Anyway, I started this blog years ago at a time when I needed an outlet. Somewhere I could just pour my feelings out onto pages about things I never really felt like anyone was talking about, or at least sharing out loud. For a long time I never even told anyone I had a blog, mostly out of fear of being judged, or even feeling like it was a part of me I wanted to just share anonymously, rather than have people I actually knew get to see a part of me I maybe was not ready to share. Little by little out it came: " I have a blog" became something I actually said to people, shared it, spoke about it.

And then, then it started to get wishy washy. I started following blog trends I saw from other bloggers and lost the point of why I started my own in the first place. I abandoned it. And here I am, haven't written anything meaningful here in my little corner of the world for over a year and barely very much in the months leading up to those post that were few and far between. I am here now again, because I need to be. I need to have more of myself out on a page more than a facebook post can provide me - the good, the bad, and the most random.
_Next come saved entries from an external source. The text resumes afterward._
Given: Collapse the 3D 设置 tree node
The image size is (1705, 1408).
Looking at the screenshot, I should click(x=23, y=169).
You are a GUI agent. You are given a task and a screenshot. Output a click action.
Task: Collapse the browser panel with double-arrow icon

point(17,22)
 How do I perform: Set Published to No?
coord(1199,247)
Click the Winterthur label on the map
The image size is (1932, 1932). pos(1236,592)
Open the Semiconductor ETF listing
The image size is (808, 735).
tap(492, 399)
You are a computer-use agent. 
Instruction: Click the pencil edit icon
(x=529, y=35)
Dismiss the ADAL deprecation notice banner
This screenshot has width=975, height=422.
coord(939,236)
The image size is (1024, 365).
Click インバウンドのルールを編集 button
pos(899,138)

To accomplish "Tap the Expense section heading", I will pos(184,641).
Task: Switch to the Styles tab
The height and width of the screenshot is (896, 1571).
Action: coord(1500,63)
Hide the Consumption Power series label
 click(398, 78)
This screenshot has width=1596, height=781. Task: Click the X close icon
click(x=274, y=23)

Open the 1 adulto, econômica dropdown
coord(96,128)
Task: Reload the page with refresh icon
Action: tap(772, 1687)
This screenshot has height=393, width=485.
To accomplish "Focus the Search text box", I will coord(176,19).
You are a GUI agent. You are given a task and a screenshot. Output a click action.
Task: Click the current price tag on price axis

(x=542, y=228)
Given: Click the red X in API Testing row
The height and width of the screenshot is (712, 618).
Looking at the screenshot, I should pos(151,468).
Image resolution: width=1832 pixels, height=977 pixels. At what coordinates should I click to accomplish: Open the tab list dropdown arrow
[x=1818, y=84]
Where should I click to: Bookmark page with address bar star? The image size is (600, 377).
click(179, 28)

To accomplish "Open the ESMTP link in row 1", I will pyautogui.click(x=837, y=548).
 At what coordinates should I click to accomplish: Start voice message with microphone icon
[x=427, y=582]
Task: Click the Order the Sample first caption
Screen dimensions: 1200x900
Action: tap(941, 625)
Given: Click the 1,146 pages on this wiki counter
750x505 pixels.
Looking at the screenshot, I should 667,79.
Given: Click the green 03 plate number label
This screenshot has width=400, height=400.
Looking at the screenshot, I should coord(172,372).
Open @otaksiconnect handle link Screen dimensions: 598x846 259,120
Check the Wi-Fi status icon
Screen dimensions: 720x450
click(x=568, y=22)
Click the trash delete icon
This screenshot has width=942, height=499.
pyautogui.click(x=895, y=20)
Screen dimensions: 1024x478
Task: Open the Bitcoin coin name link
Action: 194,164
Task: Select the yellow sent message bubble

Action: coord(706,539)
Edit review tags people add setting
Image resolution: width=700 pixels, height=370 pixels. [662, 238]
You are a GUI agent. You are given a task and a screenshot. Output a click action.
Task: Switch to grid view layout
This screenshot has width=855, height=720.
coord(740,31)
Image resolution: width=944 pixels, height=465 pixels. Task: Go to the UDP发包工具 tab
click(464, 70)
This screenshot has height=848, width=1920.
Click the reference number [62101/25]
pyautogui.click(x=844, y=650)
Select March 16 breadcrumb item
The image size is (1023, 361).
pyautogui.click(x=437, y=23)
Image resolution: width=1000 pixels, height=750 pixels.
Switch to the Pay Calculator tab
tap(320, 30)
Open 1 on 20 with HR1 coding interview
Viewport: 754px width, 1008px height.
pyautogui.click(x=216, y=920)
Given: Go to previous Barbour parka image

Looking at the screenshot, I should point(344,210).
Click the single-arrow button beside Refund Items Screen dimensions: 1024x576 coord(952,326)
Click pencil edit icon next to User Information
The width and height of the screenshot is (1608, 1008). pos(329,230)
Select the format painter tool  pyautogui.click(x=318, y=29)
If you're still here and maybe still interested in keeping up, then hi, hello! When I started this little blog of mine I was newly turned twenty four, heartbroken, confused about my future, unsure of what lay ahead. So much has happened since then. So, so much. You can go back and read from the beginning if you'd like, or just begin here. If you go back, skip to the really good posts, the ones I poured my heart and soul into, and ignore all the ones filled with random fluff. Not to say just disregard them, just know whatever direction I wanted this space to go in, it wasn't the fluffy post filled kind.

And now..well now I'm thirty one, navigating through my first year of marriage, entering into my fourth year of teaching in my own classroom, taking my thirties one day at a time and all that comes with them. Still asking myself if my life is small, while still being very much valuable. Still a little lost, still filled with many hopes and dreams, still with a need for more-- more joy, more experiences, more fresh air. but here. I am here.

thanks for being here too.

with a heart full of hope & a mind full of dreams.